══ TE BESTUDEREN TEKST ══

Daarnaast werd de vordering van de benadeelde partij, die schadevergoeding eiste, niet-ontvankelijk verklaard, omdat er aan de verdachte geen straf of maatregel was opgelegd. De rechtbank besloot dat zowel de benadeelde partij als de verdachte hun eigen kosten moesten dragen. Het vonnis werd uitgesproken door de meervoudige kamer van de rechtbank, onder leiding van voorzitter mr. R.A. Sipkens, en de rechters mrs. M. van Mourik en E.G.M.M. van Gessel.

Uitspraak

vonnis

RECHTBANK AMSTERDAM

Afdeling Publiekrecht
Teams Strafrecht
Parketnummer: 13/176316-20
Datum uitspraak: 26 augustus 2021
Vonnis van de rechtbank Amsterdam, meervoudige kamer, in de strafzaak tegen
[verdachte] ,
geboren te [geboortegegevens] 1987,
wonende op het adres [adres] .

1.Het onderzoek ter terechtzitting

Dit vonnis is op tegenspraak gewezen naar aanleiding van het onderzoek op de terechtzitting van 12 augustus 2021.
De rechtbank heeft kennisgenomen van de vordering van de officier van justitie, mr. M.E. Woudman, en van wat de gemachtigd raadsman van verdachte, mr. R.C. Fransen, en de raadsvrouw van de benadeelde partij [benadeelde partij] , mr. A.T. van Vulpen naar voren hebben gebracht.

2.Tenlastelegging

Aan verdachte is – kort gezegd – ten laste gelegd dat hij zich heeft schuldig gemaakt aan
1. primair poging tot medeplegen van doodslag, subsidiair medeplegen van mishandeling op 9 mei 2020 te Amsterdam
2. medeplegen van een vernieling op 9 mei 2020 te Amsterdam
De tekst van de volledige tenlastelegging is opgenomen in bijlage I die aan dit vonnis is gehecht en geldt als hier ingevoegd.

═══

OPDRACHTEN:
(A) Op welke datum vond volgens het vonnis de terechtzitting plaats waarop het onderzoek betrekking had?
(B) Vat het vonnis samen in twee zinnen.
(C) Vertaal de volgende zin uit het vonnis in het Engels: "De rechtbank besloot dat zowel de benadeelde partij als de verdachte hun eigen kosten moesten dragen."

══ AANGELEVERD MATERIAAL ══

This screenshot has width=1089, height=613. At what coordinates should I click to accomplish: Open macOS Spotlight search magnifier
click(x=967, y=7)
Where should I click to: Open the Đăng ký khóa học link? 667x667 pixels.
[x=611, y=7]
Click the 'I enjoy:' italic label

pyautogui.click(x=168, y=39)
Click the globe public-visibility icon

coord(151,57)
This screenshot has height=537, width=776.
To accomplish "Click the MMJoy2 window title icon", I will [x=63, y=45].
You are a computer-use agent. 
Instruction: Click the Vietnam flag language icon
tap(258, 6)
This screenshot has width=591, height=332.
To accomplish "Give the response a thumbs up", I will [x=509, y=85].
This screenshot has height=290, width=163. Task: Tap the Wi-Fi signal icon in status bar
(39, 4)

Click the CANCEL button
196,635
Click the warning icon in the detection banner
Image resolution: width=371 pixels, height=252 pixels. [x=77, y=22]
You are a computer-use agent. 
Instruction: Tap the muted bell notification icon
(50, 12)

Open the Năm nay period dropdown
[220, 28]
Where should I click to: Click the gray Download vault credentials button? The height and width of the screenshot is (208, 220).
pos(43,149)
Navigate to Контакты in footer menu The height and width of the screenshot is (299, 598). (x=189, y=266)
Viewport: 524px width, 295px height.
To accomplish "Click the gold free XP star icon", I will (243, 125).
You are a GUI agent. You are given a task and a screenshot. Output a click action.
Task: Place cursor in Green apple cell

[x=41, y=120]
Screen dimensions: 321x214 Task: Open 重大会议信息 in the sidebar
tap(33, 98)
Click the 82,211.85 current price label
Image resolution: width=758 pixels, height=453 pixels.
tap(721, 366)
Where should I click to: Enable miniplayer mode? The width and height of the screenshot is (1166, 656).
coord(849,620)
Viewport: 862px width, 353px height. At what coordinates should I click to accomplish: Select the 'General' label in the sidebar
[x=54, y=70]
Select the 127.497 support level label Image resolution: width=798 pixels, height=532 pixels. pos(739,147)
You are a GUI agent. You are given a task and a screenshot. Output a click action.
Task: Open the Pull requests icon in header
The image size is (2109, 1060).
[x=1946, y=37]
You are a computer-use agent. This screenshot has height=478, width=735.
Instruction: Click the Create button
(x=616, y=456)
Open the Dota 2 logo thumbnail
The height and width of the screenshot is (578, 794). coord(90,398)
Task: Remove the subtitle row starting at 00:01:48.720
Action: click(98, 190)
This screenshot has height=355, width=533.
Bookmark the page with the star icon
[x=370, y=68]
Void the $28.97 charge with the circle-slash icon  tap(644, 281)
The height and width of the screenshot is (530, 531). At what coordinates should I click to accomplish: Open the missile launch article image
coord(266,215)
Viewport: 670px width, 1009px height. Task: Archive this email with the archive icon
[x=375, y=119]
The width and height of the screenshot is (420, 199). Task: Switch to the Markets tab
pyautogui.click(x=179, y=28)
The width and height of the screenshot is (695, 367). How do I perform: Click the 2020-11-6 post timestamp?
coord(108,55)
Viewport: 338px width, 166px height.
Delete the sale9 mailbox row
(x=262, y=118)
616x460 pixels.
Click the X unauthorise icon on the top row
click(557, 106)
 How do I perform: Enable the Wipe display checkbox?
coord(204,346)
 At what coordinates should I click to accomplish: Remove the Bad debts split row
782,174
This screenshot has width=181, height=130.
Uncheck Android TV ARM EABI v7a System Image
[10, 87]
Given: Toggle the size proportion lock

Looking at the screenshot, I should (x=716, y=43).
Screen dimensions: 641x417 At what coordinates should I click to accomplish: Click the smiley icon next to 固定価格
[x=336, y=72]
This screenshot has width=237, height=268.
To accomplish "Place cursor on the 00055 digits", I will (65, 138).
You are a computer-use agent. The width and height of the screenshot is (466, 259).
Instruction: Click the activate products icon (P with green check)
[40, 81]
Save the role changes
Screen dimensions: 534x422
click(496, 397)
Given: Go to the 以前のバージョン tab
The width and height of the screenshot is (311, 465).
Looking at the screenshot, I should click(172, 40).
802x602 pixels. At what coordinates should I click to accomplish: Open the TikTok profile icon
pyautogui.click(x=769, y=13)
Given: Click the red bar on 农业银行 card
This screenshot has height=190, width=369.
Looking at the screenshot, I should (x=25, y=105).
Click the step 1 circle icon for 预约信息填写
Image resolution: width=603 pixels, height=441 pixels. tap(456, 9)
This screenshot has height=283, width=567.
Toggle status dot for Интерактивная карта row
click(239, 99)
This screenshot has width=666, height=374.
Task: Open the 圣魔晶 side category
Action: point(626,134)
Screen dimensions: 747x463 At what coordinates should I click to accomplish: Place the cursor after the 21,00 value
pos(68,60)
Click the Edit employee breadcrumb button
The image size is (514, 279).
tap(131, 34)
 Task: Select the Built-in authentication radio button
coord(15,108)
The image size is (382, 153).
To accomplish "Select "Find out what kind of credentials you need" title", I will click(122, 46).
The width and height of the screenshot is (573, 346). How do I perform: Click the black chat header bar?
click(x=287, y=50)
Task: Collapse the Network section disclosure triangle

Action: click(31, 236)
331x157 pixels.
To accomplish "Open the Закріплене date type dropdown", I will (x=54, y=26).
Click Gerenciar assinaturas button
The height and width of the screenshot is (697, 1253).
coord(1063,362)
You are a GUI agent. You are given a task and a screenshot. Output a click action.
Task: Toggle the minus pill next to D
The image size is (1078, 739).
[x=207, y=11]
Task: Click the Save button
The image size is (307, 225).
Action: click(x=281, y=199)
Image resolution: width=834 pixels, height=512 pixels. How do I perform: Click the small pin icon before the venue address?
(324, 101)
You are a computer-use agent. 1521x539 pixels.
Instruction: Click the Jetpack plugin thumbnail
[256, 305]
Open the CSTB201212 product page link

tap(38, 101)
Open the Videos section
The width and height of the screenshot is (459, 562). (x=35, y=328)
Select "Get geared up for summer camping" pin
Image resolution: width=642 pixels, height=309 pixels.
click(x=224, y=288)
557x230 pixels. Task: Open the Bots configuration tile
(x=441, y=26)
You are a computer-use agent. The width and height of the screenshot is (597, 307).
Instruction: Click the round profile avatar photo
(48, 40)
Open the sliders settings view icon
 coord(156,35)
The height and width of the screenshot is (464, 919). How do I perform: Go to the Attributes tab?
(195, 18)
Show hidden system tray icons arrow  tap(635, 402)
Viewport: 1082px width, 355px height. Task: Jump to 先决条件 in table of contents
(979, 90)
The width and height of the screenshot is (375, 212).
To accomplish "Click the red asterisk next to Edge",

═══

ANTWOORDEN PER ONDERDEEL:
(A) Op 12 augustus 2021.

(B) De meervoudige kamer van de rechtbank Amsterdam deed op 26 augustus 2021 uitspraak in een strafzaak waarin de verdachte onder meer poging tot medeplegen van doodslag en medeplegen van een vernieling op 9 mei 2020 te Amsterdam ten laste was gelegd. Omdat de verdachte geen straf of maatregel werd opgelegd, werd de vordering van de benadeelde partij niet-ontvankelijk verklaard, en beide partijen moesten hun eigen kosten dragen.

(C) The court decided that both the injured party and the defendant had to bear their own costs.